The social media teacher is quickly transforming media into an interactive teaching mechanism. When used correctly, social media is a very powerful and invaluable resource for ongoing learning.
The following is a list of Do’s and Don’t’s teachers should consider when using social media within their classrooms.
1. Spice up your everyday classroom activities.
Students can start to develop their writing skills through blogging instead of using journals. Teach students to work collaboratively through group work online. Open forums are a great way to let them critique, comment, and connect with one another.
2. Get yourself involved.
Create your own blog and update it regularly with class assignments, post discussion topics and have your students leave comments. Share interesting articles you come across, develop discussion topics for others to contribute to using hashtags, and constantly be updated on what’s going on around in the world.
3. Set up a monitoring system.
There are just as many dangers online as there are offline, be careful to monitor the language and conversations that are occurring. There are many free tools that allow teachers to control an online environment while still allowing students to benefit from social media sites. With a little supervision, online dangers can be minimized.

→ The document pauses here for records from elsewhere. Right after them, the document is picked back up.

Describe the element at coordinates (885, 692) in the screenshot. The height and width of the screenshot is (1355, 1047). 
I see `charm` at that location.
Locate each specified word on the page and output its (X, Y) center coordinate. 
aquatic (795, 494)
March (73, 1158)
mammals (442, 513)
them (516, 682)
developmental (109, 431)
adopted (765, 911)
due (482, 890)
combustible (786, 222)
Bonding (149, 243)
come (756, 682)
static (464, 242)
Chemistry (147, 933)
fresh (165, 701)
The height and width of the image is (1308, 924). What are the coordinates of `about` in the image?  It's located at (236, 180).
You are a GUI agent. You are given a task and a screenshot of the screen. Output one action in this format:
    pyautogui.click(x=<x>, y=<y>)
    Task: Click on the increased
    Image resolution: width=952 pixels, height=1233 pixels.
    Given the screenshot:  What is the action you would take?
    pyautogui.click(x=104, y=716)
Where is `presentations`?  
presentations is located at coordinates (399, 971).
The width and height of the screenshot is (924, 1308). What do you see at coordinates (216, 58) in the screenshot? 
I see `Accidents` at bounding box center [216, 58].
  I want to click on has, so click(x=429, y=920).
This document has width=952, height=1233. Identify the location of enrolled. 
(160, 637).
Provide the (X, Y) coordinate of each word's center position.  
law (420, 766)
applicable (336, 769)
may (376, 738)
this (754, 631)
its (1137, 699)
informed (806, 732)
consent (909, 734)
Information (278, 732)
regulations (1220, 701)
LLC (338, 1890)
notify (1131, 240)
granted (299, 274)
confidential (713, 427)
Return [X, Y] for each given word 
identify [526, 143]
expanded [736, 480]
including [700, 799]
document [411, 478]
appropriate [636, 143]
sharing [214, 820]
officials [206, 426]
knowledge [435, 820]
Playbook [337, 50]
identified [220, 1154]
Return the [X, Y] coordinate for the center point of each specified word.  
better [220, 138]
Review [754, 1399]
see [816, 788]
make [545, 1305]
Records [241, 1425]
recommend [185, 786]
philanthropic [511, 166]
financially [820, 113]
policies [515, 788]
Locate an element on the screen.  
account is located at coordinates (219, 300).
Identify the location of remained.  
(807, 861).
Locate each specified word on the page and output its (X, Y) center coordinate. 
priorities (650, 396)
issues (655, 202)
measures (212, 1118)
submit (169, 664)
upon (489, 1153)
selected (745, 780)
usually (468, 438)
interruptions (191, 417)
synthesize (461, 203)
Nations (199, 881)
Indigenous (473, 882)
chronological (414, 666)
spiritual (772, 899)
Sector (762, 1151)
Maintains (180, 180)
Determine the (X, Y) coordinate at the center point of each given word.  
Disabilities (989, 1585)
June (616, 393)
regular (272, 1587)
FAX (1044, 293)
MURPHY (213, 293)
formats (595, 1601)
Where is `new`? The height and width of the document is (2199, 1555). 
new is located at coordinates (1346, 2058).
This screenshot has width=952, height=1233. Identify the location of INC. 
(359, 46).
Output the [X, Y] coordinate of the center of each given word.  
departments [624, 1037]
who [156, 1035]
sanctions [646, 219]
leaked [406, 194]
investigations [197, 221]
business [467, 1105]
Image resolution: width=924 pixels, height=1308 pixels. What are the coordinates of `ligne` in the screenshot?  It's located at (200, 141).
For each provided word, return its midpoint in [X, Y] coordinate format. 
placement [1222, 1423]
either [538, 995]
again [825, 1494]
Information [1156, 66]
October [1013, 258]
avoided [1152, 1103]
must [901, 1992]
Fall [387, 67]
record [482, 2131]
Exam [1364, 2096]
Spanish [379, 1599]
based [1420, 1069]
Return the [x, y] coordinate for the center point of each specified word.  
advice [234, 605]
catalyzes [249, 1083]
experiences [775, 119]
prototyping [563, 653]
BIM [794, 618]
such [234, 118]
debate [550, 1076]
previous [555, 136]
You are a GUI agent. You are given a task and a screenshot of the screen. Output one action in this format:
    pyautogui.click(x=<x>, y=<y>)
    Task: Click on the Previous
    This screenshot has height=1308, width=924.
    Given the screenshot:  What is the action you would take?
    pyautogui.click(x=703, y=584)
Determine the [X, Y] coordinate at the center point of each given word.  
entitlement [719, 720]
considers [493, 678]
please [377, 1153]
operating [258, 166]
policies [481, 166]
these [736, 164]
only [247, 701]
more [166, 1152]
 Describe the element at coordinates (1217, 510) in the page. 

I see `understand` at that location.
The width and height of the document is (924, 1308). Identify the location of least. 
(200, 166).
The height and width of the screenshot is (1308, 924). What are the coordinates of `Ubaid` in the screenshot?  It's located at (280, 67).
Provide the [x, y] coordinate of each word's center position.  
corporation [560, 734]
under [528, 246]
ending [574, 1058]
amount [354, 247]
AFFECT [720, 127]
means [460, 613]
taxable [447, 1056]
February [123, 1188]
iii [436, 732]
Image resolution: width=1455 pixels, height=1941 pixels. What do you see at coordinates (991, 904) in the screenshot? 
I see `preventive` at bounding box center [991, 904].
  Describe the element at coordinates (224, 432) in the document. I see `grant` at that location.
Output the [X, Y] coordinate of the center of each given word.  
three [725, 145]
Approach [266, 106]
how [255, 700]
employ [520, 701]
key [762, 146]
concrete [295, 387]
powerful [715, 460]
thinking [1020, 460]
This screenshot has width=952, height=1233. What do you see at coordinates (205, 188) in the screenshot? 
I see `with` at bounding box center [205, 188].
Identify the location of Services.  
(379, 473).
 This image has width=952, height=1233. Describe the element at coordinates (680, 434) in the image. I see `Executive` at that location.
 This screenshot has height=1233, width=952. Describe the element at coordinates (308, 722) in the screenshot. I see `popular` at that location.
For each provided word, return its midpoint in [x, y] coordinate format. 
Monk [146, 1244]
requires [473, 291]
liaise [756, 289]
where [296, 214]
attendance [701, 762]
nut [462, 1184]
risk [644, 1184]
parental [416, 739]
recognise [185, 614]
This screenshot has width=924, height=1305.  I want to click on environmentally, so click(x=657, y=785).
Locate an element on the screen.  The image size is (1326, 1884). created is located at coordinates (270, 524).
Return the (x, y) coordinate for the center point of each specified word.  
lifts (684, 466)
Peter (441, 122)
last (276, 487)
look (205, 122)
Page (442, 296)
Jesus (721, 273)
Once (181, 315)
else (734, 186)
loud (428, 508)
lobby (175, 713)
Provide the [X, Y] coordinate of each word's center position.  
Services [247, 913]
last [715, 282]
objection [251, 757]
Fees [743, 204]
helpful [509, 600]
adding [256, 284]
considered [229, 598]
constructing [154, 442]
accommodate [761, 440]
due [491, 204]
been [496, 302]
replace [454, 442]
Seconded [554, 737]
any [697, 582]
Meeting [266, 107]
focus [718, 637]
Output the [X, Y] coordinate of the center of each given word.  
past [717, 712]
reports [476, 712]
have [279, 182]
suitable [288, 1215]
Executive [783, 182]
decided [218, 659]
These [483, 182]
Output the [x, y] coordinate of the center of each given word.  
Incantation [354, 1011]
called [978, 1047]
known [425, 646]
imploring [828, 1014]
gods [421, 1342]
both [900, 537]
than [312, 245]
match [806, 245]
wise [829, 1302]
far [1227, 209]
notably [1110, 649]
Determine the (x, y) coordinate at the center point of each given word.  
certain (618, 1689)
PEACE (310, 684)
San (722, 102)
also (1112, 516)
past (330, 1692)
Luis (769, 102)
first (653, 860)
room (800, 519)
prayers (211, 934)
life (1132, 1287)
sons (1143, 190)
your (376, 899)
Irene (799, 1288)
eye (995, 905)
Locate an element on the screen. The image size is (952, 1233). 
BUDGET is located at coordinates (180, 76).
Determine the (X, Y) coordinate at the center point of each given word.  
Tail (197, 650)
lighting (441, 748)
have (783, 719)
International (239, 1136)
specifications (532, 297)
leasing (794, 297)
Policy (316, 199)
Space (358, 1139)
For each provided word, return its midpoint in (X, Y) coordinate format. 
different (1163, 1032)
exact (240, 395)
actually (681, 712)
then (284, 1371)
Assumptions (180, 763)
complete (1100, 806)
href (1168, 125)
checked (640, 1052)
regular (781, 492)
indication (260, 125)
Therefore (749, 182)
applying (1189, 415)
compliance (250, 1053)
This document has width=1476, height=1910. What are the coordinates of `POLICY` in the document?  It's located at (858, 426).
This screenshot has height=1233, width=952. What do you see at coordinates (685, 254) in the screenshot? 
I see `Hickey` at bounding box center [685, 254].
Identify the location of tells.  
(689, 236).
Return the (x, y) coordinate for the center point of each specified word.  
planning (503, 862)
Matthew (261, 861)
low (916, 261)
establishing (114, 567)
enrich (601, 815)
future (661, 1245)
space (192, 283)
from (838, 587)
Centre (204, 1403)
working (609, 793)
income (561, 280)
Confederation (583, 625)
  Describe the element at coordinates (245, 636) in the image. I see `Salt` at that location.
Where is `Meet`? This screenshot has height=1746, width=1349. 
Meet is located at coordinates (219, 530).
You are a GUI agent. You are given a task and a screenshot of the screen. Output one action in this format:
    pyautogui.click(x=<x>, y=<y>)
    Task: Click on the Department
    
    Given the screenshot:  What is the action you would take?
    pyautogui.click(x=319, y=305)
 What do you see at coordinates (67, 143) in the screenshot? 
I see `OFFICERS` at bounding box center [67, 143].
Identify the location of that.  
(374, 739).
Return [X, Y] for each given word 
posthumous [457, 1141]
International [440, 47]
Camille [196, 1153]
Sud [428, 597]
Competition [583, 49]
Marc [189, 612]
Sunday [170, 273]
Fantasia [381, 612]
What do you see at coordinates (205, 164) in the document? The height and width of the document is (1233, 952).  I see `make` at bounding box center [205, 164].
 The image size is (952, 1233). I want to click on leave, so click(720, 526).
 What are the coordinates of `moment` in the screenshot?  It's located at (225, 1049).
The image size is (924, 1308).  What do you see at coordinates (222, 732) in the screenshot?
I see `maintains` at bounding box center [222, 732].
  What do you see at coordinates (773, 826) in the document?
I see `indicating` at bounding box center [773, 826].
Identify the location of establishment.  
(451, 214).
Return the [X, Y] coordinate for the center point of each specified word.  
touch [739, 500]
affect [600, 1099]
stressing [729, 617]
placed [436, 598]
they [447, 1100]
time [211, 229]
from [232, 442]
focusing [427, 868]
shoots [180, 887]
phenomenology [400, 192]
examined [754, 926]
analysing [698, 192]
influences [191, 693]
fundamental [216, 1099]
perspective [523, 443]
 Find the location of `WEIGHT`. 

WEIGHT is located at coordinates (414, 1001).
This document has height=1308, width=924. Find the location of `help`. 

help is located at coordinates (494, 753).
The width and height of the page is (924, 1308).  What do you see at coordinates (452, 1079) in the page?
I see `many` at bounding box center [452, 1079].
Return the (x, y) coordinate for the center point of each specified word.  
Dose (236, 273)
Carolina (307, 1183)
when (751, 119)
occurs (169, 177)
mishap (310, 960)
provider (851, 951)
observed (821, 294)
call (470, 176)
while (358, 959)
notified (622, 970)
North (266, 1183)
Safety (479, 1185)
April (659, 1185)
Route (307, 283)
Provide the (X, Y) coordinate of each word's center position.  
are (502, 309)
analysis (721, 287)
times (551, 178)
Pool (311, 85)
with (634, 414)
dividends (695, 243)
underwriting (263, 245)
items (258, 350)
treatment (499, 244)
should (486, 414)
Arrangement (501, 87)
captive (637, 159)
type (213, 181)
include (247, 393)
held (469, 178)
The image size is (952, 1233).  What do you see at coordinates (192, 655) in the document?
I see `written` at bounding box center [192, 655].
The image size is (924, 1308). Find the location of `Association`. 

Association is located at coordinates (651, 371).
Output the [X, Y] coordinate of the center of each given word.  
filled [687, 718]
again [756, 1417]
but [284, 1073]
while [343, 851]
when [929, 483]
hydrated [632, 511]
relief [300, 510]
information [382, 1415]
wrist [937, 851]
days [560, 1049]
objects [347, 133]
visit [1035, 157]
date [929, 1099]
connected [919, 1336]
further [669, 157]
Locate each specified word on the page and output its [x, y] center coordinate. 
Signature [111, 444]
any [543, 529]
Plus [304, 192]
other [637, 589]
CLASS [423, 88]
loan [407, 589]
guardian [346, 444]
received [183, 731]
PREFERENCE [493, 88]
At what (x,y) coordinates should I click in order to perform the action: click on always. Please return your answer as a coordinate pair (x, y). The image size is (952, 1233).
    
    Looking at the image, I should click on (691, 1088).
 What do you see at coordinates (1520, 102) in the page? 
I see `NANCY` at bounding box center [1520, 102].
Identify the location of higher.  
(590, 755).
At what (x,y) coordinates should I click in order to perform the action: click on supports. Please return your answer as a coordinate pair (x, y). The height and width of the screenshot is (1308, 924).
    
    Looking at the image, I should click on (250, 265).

4. Build a strong Personal Learning Network.
The Internet provides access to people around the world, which means that there are millions of other teachers and parents that you can connect and share ideas with. Social media allows you to network and build relationships with like-minded people who can help contribute to your knowledge.
1. Forget about online reputation management.
Be careful to keep your personal and professional life separate. It is extremely important to make sure that the content posted will not lead to you or your students getting in trouble or casting a negative representation of your school establishment.
2. Become stagnant.
If you are engaging in social media, you should stay active and regularly maintain a constant stream of content. When you become inactive on social media, you can be either forgotten or viewed as irrelevant, which ultimately will lead to people not paying attention.
3. Try and do too much.
Know what your limits are before starting. Teaching, grading homework, tests, plus living your own personal life all make for a busy schedule. Add a bunch of social media sites to the mix and it’ll be amazing if you find time to sleep. Don’t take on more than you can handle. Start small and work your way up.
4. Forget traditional teaching.
Don’t focus so much on implementing digital learning into the classroom that you forget the conventional teaching style. Instead, you should use traditional methods of teaching in collaboration with social media. It’s important to embrace these new technological developments while remembering that the old ways shouldn’t be forgotten.
We hope these Do’s and Don’ts will help you implement social media into your classroom.